Sunday, 9 February 2014

From Kelvin Bridge

This short piece has been sitting unfinished in the murky recesses of my computer for some time, and I rediscovered it a couple of weeks ago and polished it up and gave it a name.

Kelvin Bridge is where Great Western Road in Glasgow crosses (predictably enough) the river Kelvin, a couple of miles before it joins the Clyde. In dry spells the water is low and slow and wide, and you can often see a patient but persistent Heron fishing in the shallows amid all of the exposed detritus you would expect to see in a city river.

In rainy periods (it has rained just about every day since xmas, it seems) the water can be alarmingly high, and if you venture under the bridge, down by the actual Kelvinbridge subway station, you can view the swirling ,almost hypnotic, torrents of water smashing and crashing through the rubble and brickwork of the bridge.

Sunday, 8 December 2013

RIP (?) Comet Ison: The Comet of the Century

Although when I started writing this piece, I was after something quite powerful and dark & brooding for the opening bars, I have to confess that I didn't have Comet Ison in mind.

> Dataset extract
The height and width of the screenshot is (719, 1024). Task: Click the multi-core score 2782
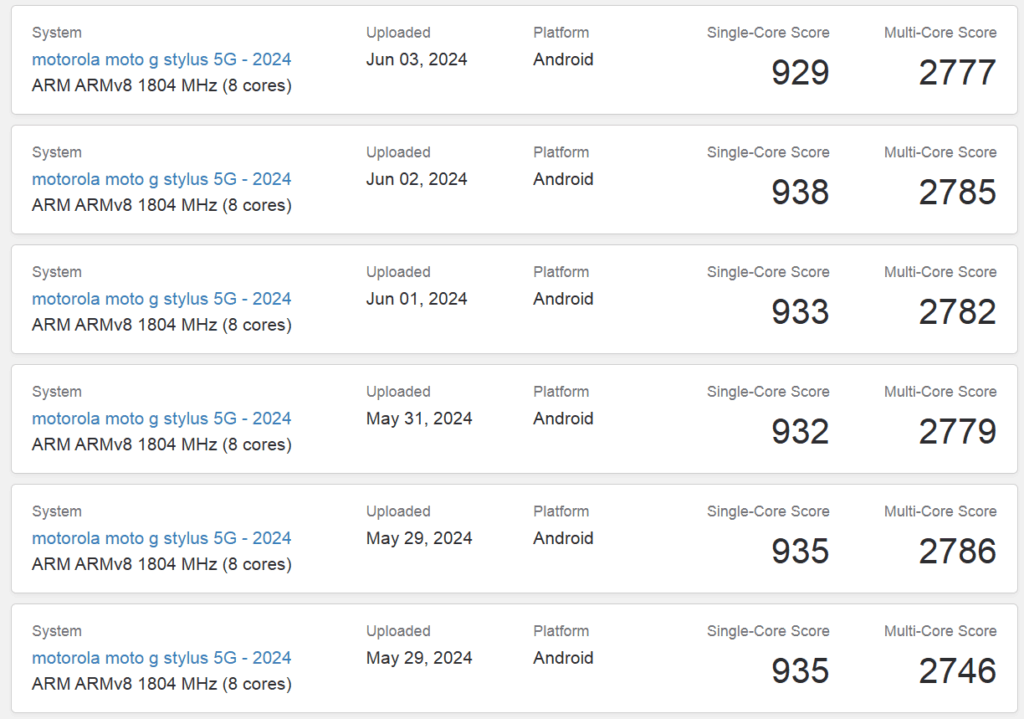[x=957, y=312]
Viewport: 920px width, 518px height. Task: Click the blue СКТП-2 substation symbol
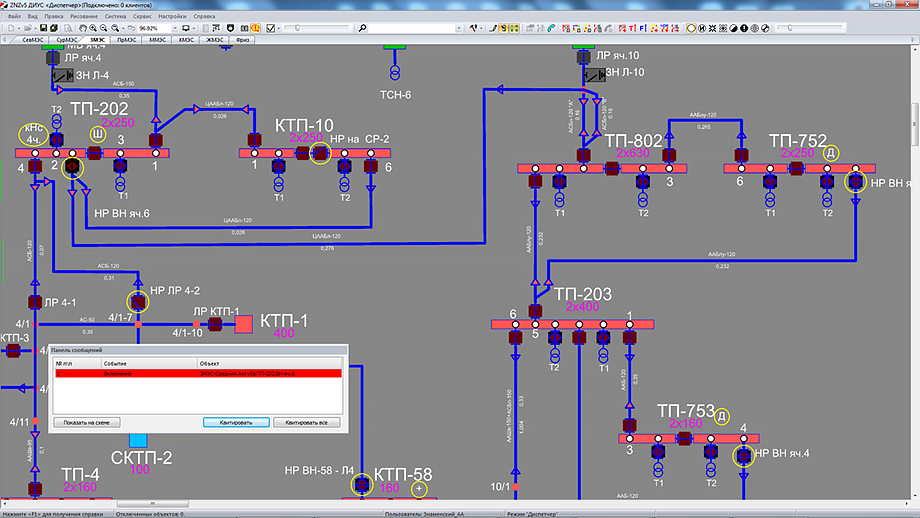[137, 440]
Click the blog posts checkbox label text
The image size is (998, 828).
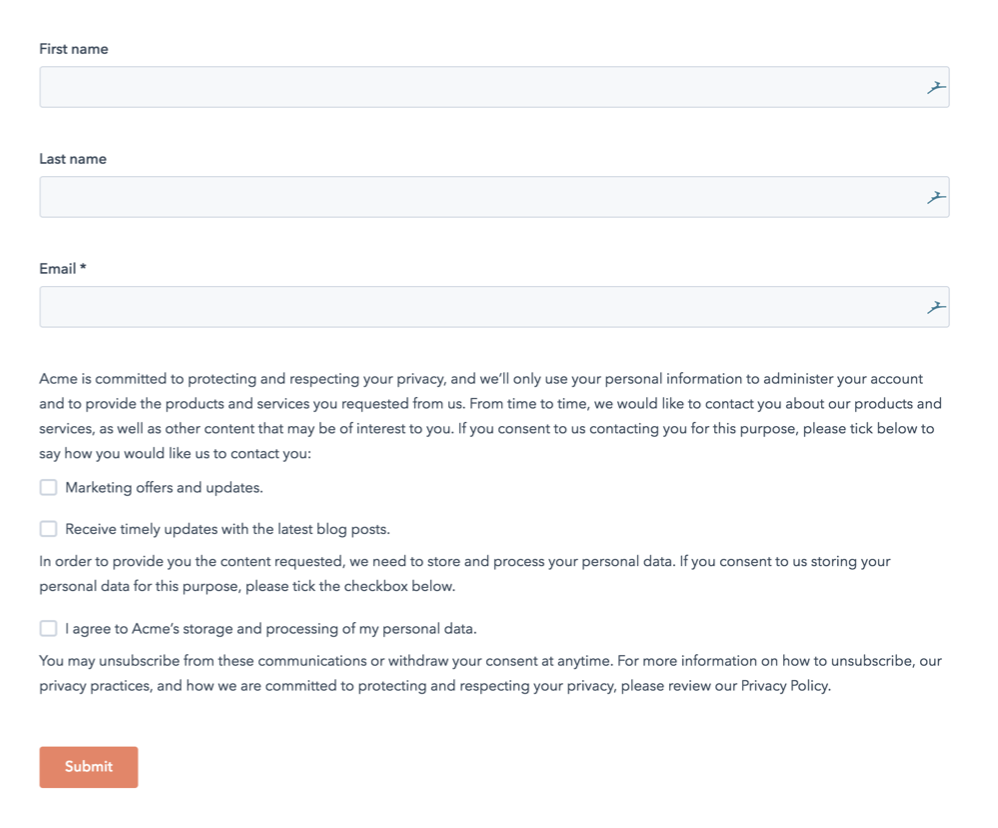coord(226,528)
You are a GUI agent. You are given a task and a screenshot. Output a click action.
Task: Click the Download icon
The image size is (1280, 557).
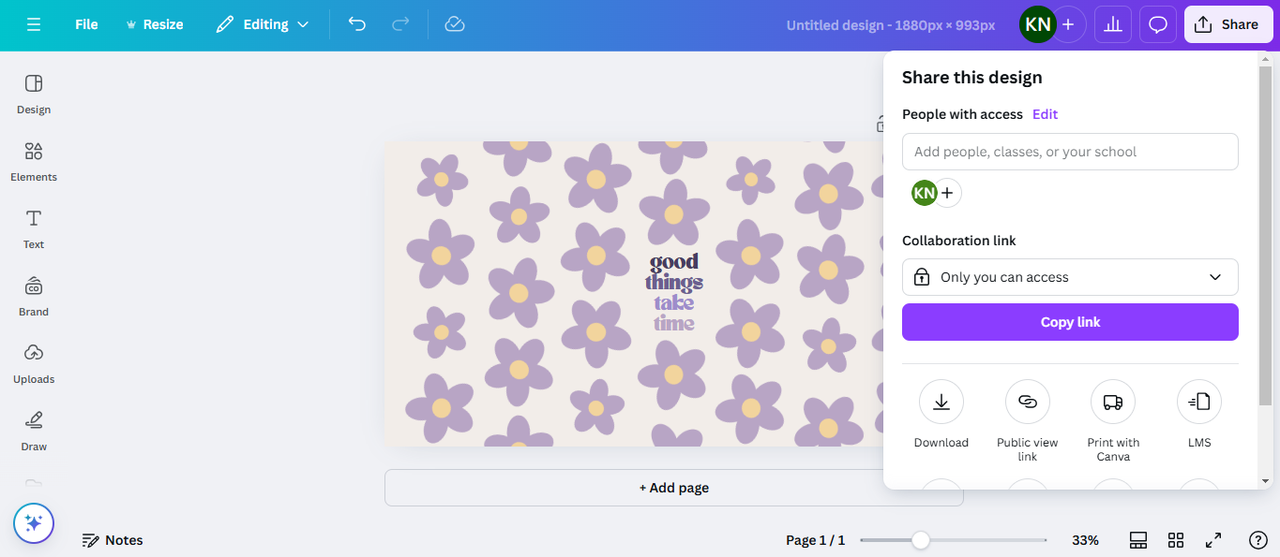tap(941, 402)
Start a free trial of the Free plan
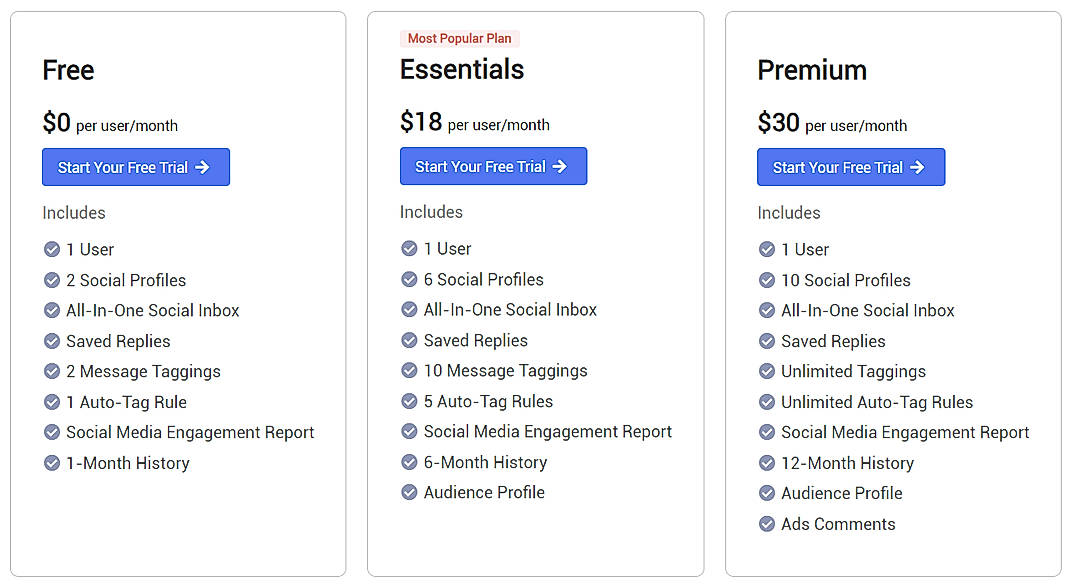This screenshot has height=586, width=1070. pyautogui.click(x=136, y=166)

> Tasks to perform
1. Reproduce the portion of the blog text starting at "From Kelvin Bridge" and ending at "gave it a name.".
2. Decide whether each statement agrees with the blog text. Answer yes or no, and quote the deciding words. (a) Kelvin Bridge is where Great Western Road in Glasgow crosses the river Kelvin. (b) In dry spells the water under Kelvin Bridge runs high and fast. (c) When the writer began the piece, Comet Ison was what the writer had in mind.

> Exercise results
1.
From Kelvin Bridge

This short piece has been sitting unfinished in the murky recesses of my computer for some time, and I rediscovered it a couple of weeks ago and polished it up and gave it a name.

2.
(a) Yes: "Kelvin Bridge is where Great Western Road in Glasgow crosses (predictably enough) the river Kelvin"
(b) No: "In dry spells the water is low and slow and wide"
(c) No: "I have to confess that I didn't have Comet Ison in mind"